"Original" depth neural network (deep neural Networks, DNN)

Source: Internet
Author: User
Tags dnn

The linear model expresses the correspondence between the "result-feature set" through the current combination of features. Because of the limited expression ability of linear model, in practice, the model can only be optimized by increasing the complexity of "feature calculation". For example, in the Ad CTR estimate application, in addition to the "title length, description length, precedence, advertising Id,cookie" such as simple primitive features, there are a lot of combination features (such as "Precedence-cookie" indicates the user's preference for precedence). In fact, many search engine advertising systems now use the logistic regression model (linear), and one of the most important tasks of the model team is "feature Engineering (feature Engineering)".

The idea of linear model is "simple model + complex feature", which realizes complex nonlinear scene description with such combination. Because of the simple structure of the model, the training/pre-estimation cost of this approach is relatively small, but the selection of features is a labor-intensive task, and requires the relevant people to have a deeper understanding of the business.

Another way of thinking about model work is "complex model + simple features". That is, to weaken the importance of feature engineering and to use complex nonlinear models to learn the relationship between features and to enhance their expressive ability.
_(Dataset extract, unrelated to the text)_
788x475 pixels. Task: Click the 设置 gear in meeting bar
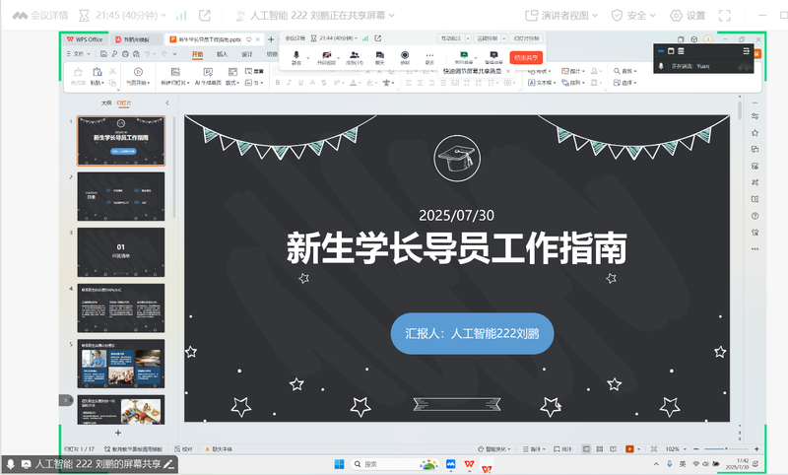[x=688, y=15]
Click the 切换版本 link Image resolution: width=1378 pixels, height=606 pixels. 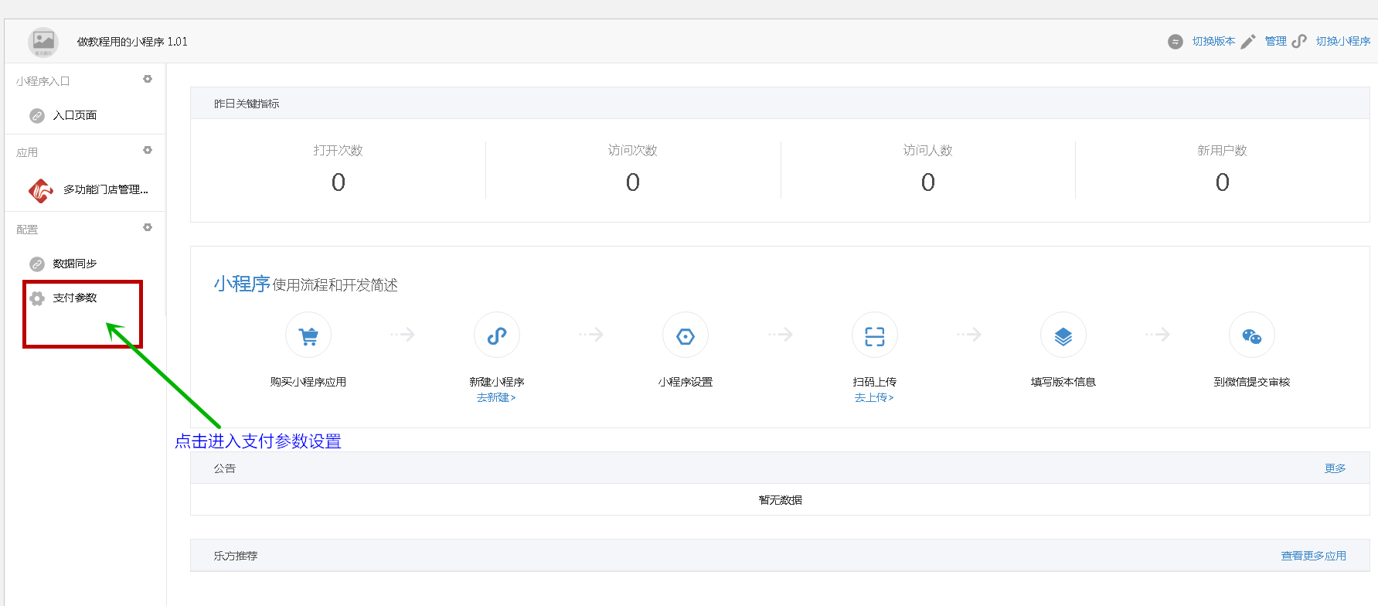(x=1213, y=41)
The deep neural network model is such a non-linear model.

is a deep neural network with an input layer, an output layer, and two hidden layers. The model has 9 nodes.

Introduction of neural network Many literatures are very detailed, now for example, focus on the derivation of the backpropagation algorithm process.

BackPropagation is very similar to the gradient method, which essentially seeks the partial derivative of each parameter, and then finds the next search point in the direction of the partial derivative, taking ${w_{04}}$ as an example:

By merging the above derivation, the gradient direction of the ${w_{04}}$ can be obtained:

Other iterative processes and gradient descent methods have little difference.

It is noteworthy that although the requirements of DNN on the characteristics of the project is relatively low, but the training time is more complex, the shear weight can be interpreted very poorly, not easy to debug. Therefore, for a new application, a better approach is to start with a linear model such as the logistic regression, and then try to dnn the model after the iteration is mature.

"Original" depth neural network (deep neural Networks, DNN)

Contact Us

The content source of this page is from Internet, which doesn't represent Alibaba Cloud's opinion; products and services mentioned on that page don't have any relationship with Alibaba Cloud. If the content of the page makes you feel confusing, please write us an email, we will handle the problem within 5 days after receiving your email.

If you find any instances of plagiarism from the community, please send an email to: info-contact@alibabacloud.com and provide relevant evidence. A staff member will contact you within 5 working days.

A Free Trial That Lets You Build Big!

Start building with 50+ products and up to 12 months usage for Elastic Compute Service

  • Sales Support

    1 on 1 presale consultation

  • After-Sales Support

    24/7 Technical Support 6 Free Tickets per Quarter Faster Response

  • Alibaba Cloud offers highly flexible support services tailored to meet your exact needs.